'Grief is the price we pay for love'

The passing of Her Majesty Queen Elizabeth II last Thursday began a 10-day period of national mourning for the United Kingdom. Mourners of all walks have since been finding ways to pay their respects to a beloved queen regnant, who maintained a steady, devoted and dignified presence in their lives for 70 years.

Amongst the sea of floral tributes and notes left by mourners, as one way to honour her life and death at prominent landmarks, it’s been reported that many have quoted a deeply poignant phrase attributed to the monarch herself 21 years ago: ‘Grief is the price we pay for love.’ It was the culminating phrase in the Queen’s message to the congregation of mourners at St Thomas Church, on Fifth Avenue in New York City, at the memorial service held following the September 11 attacks. President Joe Biden quoted the words in his speech this past Sunday, in remembrance of both the late Queen and the victims of 9/11.

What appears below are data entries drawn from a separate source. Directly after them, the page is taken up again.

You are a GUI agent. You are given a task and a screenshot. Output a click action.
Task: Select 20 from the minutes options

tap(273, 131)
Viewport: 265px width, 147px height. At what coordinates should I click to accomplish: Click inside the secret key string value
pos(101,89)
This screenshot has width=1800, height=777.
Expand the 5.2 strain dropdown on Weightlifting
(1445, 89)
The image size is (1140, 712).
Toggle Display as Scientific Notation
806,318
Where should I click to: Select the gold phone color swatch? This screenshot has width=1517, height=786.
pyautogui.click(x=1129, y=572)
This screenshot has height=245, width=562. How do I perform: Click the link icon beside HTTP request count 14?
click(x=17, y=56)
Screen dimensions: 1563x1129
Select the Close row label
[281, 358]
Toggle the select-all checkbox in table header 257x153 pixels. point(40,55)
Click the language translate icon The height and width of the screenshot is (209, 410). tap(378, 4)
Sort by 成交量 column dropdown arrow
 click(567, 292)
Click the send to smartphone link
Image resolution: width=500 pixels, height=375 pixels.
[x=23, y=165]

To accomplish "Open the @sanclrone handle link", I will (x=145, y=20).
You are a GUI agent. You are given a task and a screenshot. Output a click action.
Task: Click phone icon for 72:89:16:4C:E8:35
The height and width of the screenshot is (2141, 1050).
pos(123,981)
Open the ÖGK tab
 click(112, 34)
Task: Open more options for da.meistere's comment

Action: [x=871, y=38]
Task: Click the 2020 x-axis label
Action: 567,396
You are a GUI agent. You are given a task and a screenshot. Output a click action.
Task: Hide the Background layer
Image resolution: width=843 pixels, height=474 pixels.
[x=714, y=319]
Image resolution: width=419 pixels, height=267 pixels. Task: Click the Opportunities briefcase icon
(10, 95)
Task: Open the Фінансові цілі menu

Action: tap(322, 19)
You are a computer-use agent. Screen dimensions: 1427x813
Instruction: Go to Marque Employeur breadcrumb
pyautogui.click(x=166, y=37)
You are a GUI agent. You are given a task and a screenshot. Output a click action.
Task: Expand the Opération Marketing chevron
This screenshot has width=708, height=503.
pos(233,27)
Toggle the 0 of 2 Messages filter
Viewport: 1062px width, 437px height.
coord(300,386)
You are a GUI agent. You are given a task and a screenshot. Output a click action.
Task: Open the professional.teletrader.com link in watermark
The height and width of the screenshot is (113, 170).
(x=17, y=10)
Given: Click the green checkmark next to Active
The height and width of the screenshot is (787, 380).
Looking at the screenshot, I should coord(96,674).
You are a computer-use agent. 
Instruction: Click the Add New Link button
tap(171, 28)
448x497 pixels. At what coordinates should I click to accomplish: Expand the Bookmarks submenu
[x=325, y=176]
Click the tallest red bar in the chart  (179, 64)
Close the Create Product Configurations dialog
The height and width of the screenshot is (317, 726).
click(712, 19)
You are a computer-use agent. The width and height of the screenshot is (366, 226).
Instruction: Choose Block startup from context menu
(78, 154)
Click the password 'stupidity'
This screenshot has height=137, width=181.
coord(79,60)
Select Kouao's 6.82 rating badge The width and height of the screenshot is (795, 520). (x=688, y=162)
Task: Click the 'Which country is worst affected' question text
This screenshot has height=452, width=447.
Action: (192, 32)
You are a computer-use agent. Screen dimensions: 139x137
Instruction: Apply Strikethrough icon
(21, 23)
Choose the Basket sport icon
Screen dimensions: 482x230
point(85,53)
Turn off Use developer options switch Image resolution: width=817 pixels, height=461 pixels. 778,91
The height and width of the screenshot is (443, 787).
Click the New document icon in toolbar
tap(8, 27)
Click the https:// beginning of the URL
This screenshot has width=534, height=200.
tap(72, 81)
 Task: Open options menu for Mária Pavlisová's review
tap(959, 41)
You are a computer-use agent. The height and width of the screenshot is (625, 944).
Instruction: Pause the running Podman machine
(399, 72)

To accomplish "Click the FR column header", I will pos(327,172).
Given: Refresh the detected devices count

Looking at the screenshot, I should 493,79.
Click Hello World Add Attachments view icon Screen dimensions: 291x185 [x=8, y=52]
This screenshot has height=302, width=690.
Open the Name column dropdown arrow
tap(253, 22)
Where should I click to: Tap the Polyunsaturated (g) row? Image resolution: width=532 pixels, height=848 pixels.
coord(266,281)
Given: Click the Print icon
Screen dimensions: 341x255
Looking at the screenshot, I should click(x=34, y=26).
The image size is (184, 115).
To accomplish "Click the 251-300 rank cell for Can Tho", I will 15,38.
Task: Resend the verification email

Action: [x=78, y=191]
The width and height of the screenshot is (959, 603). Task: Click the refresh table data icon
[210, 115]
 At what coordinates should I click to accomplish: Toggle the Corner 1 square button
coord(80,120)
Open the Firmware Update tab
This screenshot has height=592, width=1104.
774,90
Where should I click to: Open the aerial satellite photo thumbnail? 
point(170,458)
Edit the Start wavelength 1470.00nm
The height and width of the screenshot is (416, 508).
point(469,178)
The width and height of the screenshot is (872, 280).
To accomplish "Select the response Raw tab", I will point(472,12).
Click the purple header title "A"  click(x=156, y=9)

The moving nature of the phrase comes from its use of contrast and reversal in equating the feelings of ‘grief’ and ‘love’ in humanity, across the central, collective sense of the ‘price we pay’, as people in our world. The sentiment is at once stark and comforting, suggesting grief and love as the greatest loss and gain of life, bound up together in this powerful and unifying emotional transaction that binds people to each other. If we are fortunate enough to love, then we must also grieve; it’s the dearest, most crucial cost of being human.